Мюриэль дважды прочла письмо, после чего порвала его на кусочки. Письмо успокоило ее, над ним можно было думать. Значит, Пэтти набралась смелости и покинула дом. Опередила ее. Значит, он совершил это из-за Пэтти. Он узнал, что Пэтти знает, узнал, кто ей рассказал. «Что же он думал обо мне?» — спрашивала себя Мюриэль. Он же что-то думал. А сейчас, снится ли она ему в последнем сне, полном причудливых видений? Она оглядела комнату. Может, где-то лежит письмо, может, он написал ей, оставил хоть какой-то клочок для нее? Она осмотрела стол, поискала на полу, около ковра. Вдруг заметила полоску белой бумаги, торчавшую из-под ковра, около его головы. Она поспешно выхватила полоску. Это была бумажная стрела.
Мюриэль начала плакать. Тихими, горькими слезами. Она любила своего отца, только его и любила. Почему ей не дано было понять это раньше? Всегда была тьма в ее отношениях с отцом, и в этой тьме спала ее любовь. Если бы не Элизабет. Если бы только она и Карл. Она точно помнит, что когда-то все так и было. Она его так любила. Она бы могла сделать его счастливым, могла бы спасти его от демонов. Но Элизабет всегда вмешивалась. Все ее связи с миром, все ее связи с отцом проходили через Элизабет. Теперь она поняла, как называется та боль, которую Элизабет причиняла ей и к которой она так привыкла, что едва замечала ее. Эта боль называлась — ревность.
Мюриэль все плакала и тихо поскуливала, и дрожала, стоя в освещенной светом настольной лампы комнате, над погружающимся в забвение телом. Придет ли снова любовь? Любовь умирала, и она не в силах была спасти ее. Она не в силах была разбудить отца и сказать ему, как она его любит. Ее любви был отпущен только этот промежуток между тьмой и тьмой. Любовь заточенная, запечатанная. Вот и вырвалась, как дух, из своего заточения. Пусть уходит — больше ничего она не может для него сделать. Жестоко будить того, для кого счастьем стало — уснуть. Пусть не стряхивает, как Лазарь, сон о преисподней в самой преисподней, там, где любовь не в силах воскрешать и спасать. Слишком поздно она узнала, а может, знала и раньше, но надменное сердце всему перечило. Теперь никогда не достичь ей мира простых невинных вещей, где искренне чувствуют, где звучит счастливый смех, где пес перебегает улицу.
Мелодия «Лебединого озера» вдруг оборвалась.

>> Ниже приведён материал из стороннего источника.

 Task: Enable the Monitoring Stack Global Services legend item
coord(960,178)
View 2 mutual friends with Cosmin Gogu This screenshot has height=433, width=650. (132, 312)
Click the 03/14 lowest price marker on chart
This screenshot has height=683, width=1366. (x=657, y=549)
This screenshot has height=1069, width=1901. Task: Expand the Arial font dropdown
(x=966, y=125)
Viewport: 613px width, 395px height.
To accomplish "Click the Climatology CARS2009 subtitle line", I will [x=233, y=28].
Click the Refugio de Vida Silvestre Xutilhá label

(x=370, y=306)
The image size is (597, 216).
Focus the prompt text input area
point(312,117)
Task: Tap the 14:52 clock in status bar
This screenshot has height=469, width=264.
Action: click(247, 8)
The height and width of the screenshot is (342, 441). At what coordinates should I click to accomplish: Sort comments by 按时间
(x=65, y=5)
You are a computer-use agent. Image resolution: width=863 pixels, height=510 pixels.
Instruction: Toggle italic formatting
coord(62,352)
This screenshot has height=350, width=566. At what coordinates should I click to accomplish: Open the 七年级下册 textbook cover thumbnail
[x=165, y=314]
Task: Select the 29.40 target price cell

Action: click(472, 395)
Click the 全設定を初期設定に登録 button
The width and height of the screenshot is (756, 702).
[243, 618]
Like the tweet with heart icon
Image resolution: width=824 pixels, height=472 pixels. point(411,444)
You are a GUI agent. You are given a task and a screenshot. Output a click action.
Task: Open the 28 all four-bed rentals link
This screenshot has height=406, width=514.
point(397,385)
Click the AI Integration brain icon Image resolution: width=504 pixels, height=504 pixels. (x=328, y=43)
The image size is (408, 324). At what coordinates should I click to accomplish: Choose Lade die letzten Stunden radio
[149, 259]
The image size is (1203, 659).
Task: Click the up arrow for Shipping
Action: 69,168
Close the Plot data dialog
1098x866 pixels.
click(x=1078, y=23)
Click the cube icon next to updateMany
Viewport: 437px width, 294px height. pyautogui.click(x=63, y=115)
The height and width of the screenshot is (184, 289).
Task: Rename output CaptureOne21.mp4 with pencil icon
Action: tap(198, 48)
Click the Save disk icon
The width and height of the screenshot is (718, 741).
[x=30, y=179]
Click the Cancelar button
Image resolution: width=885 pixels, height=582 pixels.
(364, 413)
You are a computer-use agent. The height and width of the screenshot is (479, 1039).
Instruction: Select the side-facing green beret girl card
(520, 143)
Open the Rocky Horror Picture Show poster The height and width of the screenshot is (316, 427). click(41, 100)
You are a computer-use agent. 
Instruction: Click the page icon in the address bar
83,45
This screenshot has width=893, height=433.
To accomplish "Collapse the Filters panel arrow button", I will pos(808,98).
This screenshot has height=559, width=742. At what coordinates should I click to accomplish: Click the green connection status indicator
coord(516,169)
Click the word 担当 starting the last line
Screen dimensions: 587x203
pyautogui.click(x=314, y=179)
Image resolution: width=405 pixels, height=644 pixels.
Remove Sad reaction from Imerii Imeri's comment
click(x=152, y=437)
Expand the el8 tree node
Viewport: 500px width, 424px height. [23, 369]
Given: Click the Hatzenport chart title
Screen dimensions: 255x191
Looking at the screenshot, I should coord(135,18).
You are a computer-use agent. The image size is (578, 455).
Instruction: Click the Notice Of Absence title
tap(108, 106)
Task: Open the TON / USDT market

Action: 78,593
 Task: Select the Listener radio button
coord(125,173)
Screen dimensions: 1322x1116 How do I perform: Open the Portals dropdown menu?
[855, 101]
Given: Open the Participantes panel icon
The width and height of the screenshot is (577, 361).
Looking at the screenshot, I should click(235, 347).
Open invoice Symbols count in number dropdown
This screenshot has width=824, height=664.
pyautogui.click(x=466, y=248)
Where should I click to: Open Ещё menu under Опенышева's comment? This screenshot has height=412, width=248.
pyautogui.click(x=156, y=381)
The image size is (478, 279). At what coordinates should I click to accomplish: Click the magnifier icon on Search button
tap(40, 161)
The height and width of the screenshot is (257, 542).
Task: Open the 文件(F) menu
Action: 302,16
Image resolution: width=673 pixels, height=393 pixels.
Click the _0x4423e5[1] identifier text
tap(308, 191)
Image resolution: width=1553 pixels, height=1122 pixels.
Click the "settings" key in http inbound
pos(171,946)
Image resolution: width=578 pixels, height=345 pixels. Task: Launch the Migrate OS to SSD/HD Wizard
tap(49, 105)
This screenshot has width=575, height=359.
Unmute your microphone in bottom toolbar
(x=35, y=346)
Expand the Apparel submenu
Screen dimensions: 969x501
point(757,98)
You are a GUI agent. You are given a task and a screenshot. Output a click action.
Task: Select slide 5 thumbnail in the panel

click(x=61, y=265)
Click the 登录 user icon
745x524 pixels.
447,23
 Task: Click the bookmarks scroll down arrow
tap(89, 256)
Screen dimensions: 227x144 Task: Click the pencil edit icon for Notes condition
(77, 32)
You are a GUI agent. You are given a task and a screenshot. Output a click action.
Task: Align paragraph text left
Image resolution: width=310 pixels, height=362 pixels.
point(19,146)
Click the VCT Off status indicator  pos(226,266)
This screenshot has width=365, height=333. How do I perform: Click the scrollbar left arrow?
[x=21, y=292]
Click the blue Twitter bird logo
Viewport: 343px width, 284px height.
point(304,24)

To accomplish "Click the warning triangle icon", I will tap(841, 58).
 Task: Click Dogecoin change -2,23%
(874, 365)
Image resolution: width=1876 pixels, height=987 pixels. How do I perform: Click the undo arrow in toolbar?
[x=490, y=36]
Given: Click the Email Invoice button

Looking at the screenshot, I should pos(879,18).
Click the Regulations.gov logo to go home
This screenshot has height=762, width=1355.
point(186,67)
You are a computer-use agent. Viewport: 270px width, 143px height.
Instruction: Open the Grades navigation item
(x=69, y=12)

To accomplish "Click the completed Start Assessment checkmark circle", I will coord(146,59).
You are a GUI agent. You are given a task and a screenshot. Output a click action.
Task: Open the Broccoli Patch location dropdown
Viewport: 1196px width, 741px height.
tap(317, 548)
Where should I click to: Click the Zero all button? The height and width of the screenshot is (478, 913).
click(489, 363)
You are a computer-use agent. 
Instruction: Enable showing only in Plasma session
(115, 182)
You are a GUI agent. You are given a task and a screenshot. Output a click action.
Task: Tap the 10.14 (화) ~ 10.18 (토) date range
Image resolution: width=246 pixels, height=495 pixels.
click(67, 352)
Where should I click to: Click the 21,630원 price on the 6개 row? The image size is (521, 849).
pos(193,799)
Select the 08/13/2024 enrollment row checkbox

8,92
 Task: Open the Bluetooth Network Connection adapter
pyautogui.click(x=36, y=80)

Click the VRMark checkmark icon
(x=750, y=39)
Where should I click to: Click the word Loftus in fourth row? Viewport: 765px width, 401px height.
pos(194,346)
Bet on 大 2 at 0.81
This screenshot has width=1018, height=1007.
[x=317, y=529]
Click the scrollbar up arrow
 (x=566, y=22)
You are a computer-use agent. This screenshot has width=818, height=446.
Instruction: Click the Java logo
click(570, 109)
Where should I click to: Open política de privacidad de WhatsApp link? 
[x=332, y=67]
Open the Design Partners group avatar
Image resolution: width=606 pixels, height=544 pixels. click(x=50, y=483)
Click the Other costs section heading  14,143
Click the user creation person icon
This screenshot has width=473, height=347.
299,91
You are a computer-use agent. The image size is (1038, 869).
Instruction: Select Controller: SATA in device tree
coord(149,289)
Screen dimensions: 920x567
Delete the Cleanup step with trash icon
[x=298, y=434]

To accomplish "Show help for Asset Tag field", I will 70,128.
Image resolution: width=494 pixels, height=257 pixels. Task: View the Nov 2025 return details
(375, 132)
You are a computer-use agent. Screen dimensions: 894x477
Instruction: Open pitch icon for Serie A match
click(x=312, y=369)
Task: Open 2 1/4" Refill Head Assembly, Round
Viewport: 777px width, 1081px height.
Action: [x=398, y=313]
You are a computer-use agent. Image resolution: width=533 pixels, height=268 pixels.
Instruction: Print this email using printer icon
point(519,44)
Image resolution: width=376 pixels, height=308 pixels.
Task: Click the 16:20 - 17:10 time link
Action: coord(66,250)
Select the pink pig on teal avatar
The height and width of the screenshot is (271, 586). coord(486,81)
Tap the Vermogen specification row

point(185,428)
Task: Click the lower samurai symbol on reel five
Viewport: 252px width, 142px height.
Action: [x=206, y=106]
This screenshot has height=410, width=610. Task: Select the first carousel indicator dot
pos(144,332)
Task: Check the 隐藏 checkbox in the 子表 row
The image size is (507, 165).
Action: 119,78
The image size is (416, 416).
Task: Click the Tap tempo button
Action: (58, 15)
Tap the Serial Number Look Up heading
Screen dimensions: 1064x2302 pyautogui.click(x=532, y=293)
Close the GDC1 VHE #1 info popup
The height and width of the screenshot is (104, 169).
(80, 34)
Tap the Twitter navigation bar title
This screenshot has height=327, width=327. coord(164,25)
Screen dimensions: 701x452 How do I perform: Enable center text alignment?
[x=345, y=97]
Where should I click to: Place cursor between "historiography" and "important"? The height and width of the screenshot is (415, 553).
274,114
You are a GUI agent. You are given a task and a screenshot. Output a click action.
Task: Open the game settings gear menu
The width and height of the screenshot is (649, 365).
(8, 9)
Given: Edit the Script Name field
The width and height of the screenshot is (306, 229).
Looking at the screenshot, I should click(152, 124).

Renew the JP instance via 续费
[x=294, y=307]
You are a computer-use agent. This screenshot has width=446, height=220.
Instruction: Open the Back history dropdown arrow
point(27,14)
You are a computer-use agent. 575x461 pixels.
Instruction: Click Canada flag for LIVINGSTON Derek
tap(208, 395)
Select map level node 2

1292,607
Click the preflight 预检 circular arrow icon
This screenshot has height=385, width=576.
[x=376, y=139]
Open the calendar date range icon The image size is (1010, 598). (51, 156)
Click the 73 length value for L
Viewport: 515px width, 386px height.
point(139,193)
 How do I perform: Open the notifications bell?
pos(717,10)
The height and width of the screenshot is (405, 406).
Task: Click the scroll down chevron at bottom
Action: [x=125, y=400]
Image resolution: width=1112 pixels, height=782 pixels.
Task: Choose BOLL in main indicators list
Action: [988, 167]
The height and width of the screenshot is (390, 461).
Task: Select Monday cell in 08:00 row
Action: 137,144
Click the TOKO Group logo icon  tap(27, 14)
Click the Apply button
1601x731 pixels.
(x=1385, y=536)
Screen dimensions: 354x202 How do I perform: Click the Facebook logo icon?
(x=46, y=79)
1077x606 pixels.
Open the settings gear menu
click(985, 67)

Двигаясь как во сне, Мюриэль наклонилась, чтобы снова поставить пластинку. Ее слезы упали на складки сутаны. Он умер, он отдал ее Элизабет. Теперь ей уже не уйти от Элизабет. Повернувшись к спящему, она увидела между шторами яркую полоску света. Устало, тяжело она распахнула шторы. Туман исчез. На голубоватом небе светило солнце. На фоне плывущих облаков она увидела башни святого Ботолфа и святого Эдмунда, святого Дунстана и величественный купол собора святого Павла. Теперь ей не уйти от Элизабет. Карл соединил их. Одна станет извечным проклятием для другой — до конца дней.